Input records:
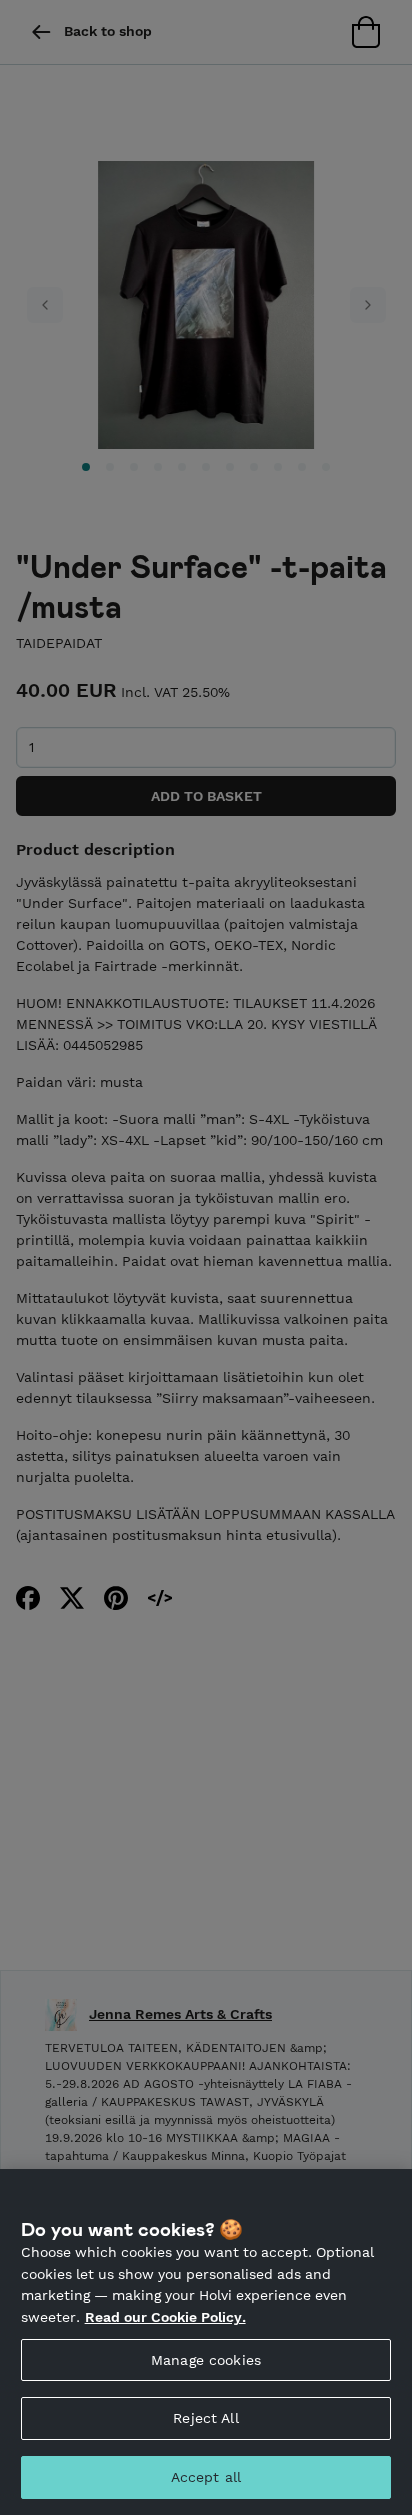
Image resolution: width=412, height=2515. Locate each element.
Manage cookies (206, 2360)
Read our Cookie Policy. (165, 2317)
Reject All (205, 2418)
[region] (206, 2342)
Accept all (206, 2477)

* * *

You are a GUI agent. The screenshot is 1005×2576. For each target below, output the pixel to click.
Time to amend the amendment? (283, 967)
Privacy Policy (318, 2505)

Exercise: The expected output is exactly the lines of the listing above between the line holding "You are a GUI" and the line holding "Privacy Policy (318, 2505)", inclusive.

Response to this task:
You are a GUI agent. The screenshot is 1005×2576. For each target below, output the pixel to click.
Time to amend the amendment? (283, 967)
Privacy Policy (318, 2505)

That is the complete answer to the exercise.